Computer studies on the three-dimensional spontaneous fast reconnection model as a nonlinear instability

Abstract

The present paper studies the basic physics of the spontaneous fast reconnection model in a three-dimensional (3D) situation for different resistivity parameter values, where the threshold for occurrence of current-driven anomalous resistivity is allowed to increase with the thermal velocity (T), and the initial plasma density notably changes in space with the plasma pressure in the current sheet system.
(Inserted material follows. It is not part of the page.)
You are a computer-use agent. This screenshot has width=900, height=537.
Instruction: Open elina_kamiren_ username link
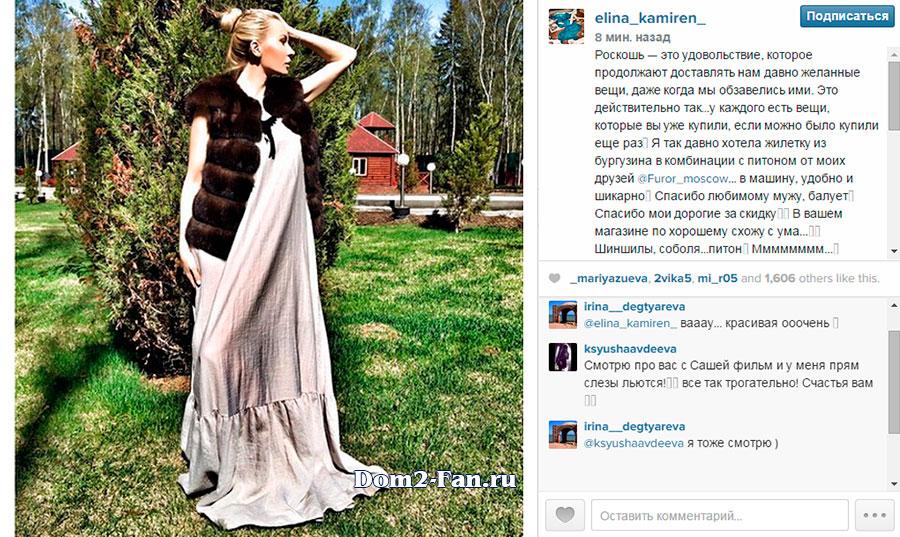pos(650,18)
For any case, once the anomalous resistivity is ignited, the 3D fast reconnection mechanism explosively evolves as a nonlinear instability by the positive feedback between the anomalous resistivity and the reconnection flow, even if the threshold significantly increases with the thermal velocity; for the larger threshold values, the fast reconnection evolution becomes more drastic and the reconnection rate, finally attained on the nonlinear saturation phase, becomes larger. In the resulting 3D fast reconnection configuration, slow shocks stand and extend outwards in the finite extent; also, ahead of the fast reconnection jet, a large-scale 3D plasmoid swells and propagates in the central current sheet, and a vortex flow is formed near the plasmoid side boundary. In the wide range of parameter values, the basic physics of the 3D spontaneous fast reconnection evolution in the finite extent is found to be, qualitatively, consistent with the well-known two-dimensional one.